An essentially monodisperse sample of liquid-borne particles, whose qualitative structure and composition are known, is exposed to a fine beam of light that is scattered by the illuminated particles into a plurality of n scattering angles. From detection and measurement of these multiangle light scattering (MALS) data, and the experimental uncertainty associated with the measurement at each of the n angles, a functional form factor Π(θ) is produced that is representative of the collected MALS scattering data of the sample measured and represents a least squares fit to the collected data. This derived form factor, generally represented by a polynomial of order n, where n is less than the number of angles at which the scattered data are collected, will extend over a range that will include the scattering angles measured, usually between 0° to 180°. Under the special circumstances, where Eqs. (1) and (2) may be marginally valid, it is shown the derivative of Π(θ) with respect to sin^{2 }(θ/2) evaluated at θ=0° can provide a measure of the mean square radius, r_{g}^{2}, of the scattering particles. Given the known structure of the scattering particles and any dimensions known a priori, such as might have been previously determined, for example, by electron microscopy, the value of r_{g}^{2} thus derived is used to calculate specified dimensions of the particle sample from which the MALS measurements were made.
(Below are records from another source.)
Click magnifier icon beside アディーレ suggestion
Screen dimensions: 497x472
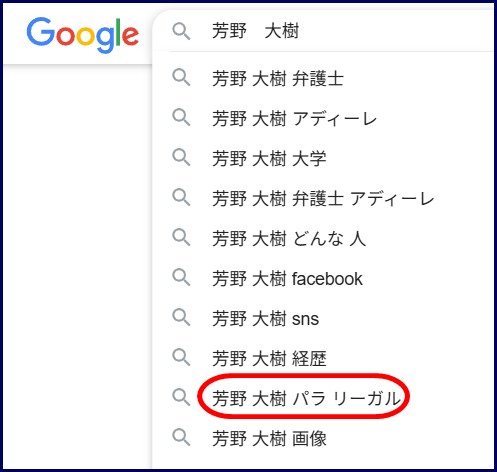181,118
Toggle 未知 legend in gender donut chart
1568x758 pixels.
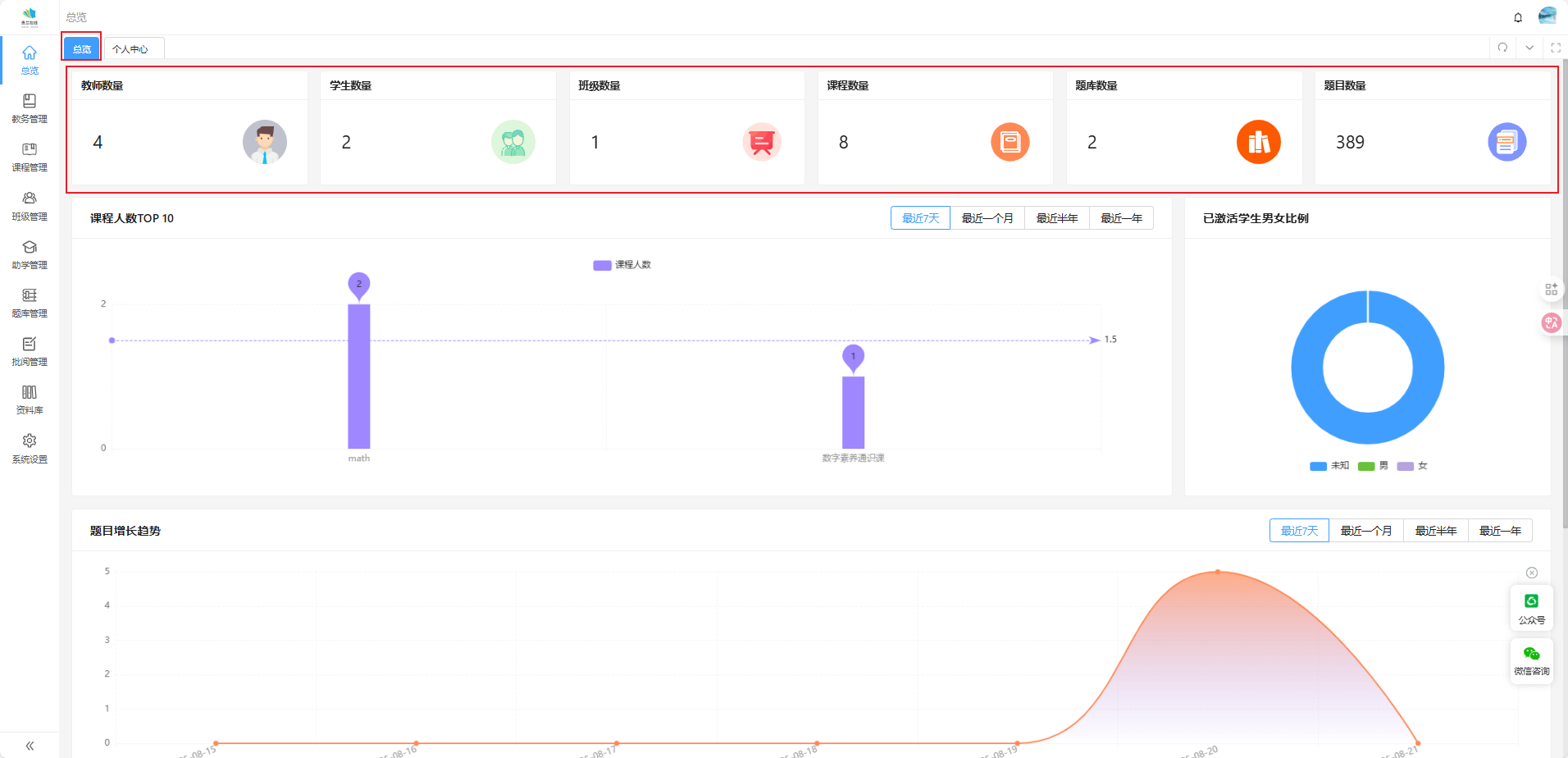[x=1329, y=466]
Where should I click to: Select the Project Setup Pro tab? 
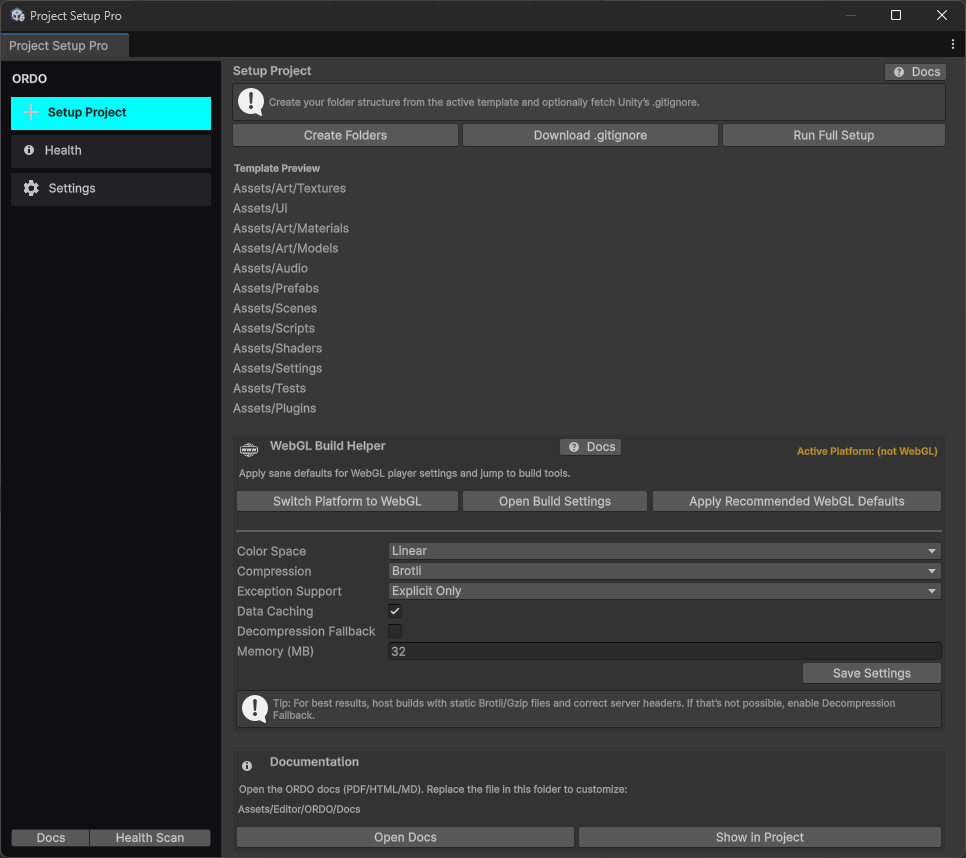(59, 46)
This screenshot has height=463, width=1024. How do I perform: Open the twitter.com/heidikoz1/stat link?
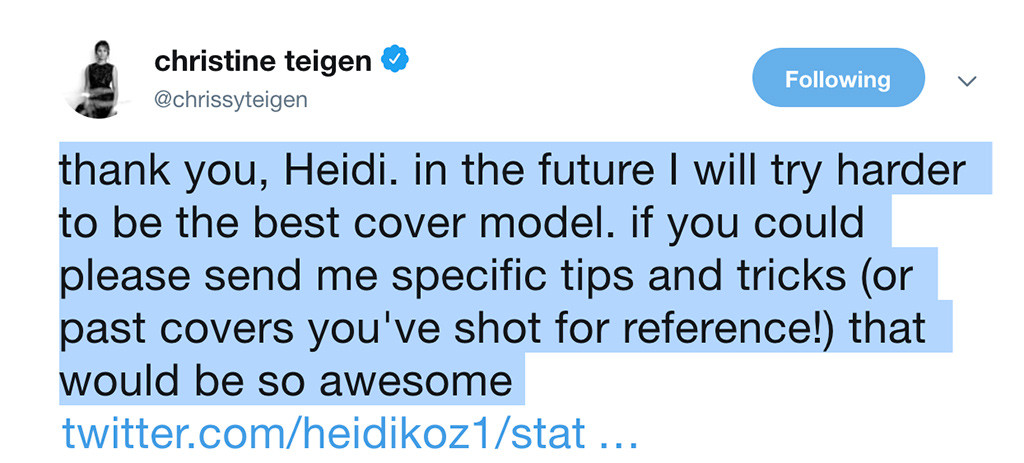(323, 433)
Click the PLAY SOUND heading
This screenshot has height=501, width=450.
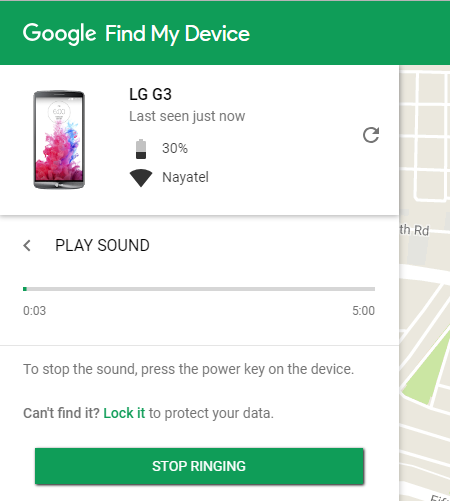pyautogui.click(x=102, y=246)

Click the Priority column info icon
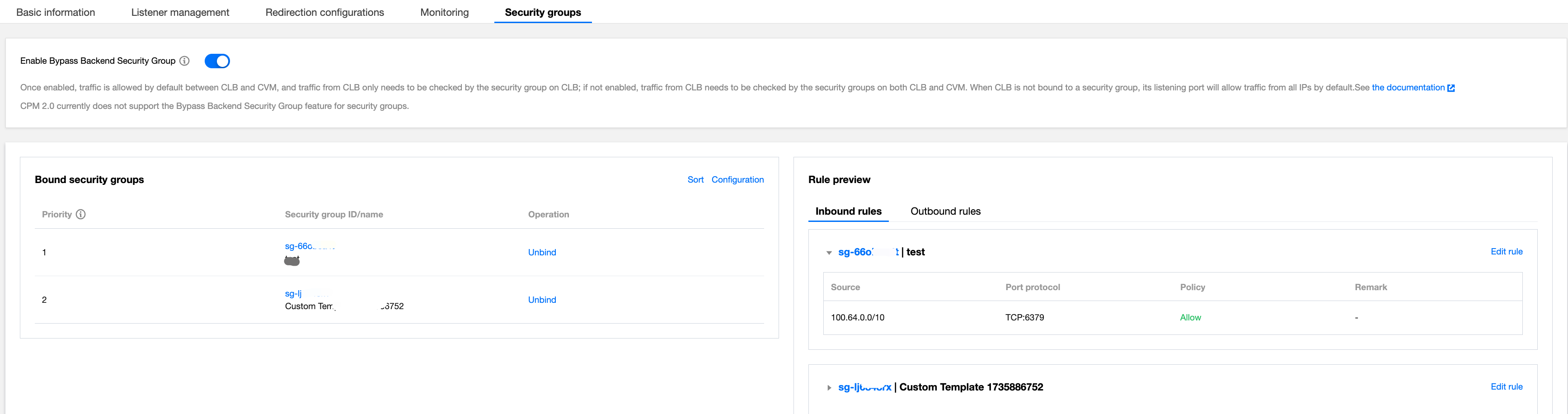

For example, were the scattering particles long rods whose diameters had been measured previously, the length of the monodisperse rods may be calculated immediately from such measurement.
FIG. 1 shows the geometry of a MALS measurement.
FIG. 2 is the best fit of the R-G rod model to a set of collected MALS data for a fractionated sample of single wall carbon nanotubes.
FIG. 3 is the unnormalized fit of the 5^{th }order polynomial function f_{5}(sin^{2 }θ/2) to the data points of FIG. 2.
FIG. 4 is the unnormalized fit of the 3^{rd }order polynomial function f_{3}(sin^{2 }θ/2) to the data points of FIG. 2.
As discussed above, detection of the scattered light intensity from an ensemble of illuminated particles will produce a set of MALS data that may be collected and analyzed. Before such measurements are made, it is important to insure that all members of the scattering ensemble are of the same size and physical properties. Polydisperse samples must be fractionated to obtain essentially monodisperse fractions. For liquid-borne particles, this is generally achieved by means of asymmetric flow field flow fractionation (A4F) of the initially polydisperse sample. As mentioned earlier, other fractionation means frequently used include hydrodynamic chromatography and size exclusion chromatography. In order to derive from such measurements the size and structural properties of the scattering particles from such data, some a priori information of their structure is generally required.
If the particles are homogeneous spheres, for example, by fitting the collected data to the Lorenz-Mie scattering theory, the particles' size and even their refractive index may be derived. If the scattering particles are well described by the Rayleigh-Gans approximation, then associated with such measurement the data may be fit to Eq. 5 such as discussed in the Background material above. Note that the angular variation of the scattered light intensity from an ensemble of R-G particles is directly proportional to the corresponding particle form factor, P(θ) presented earlier.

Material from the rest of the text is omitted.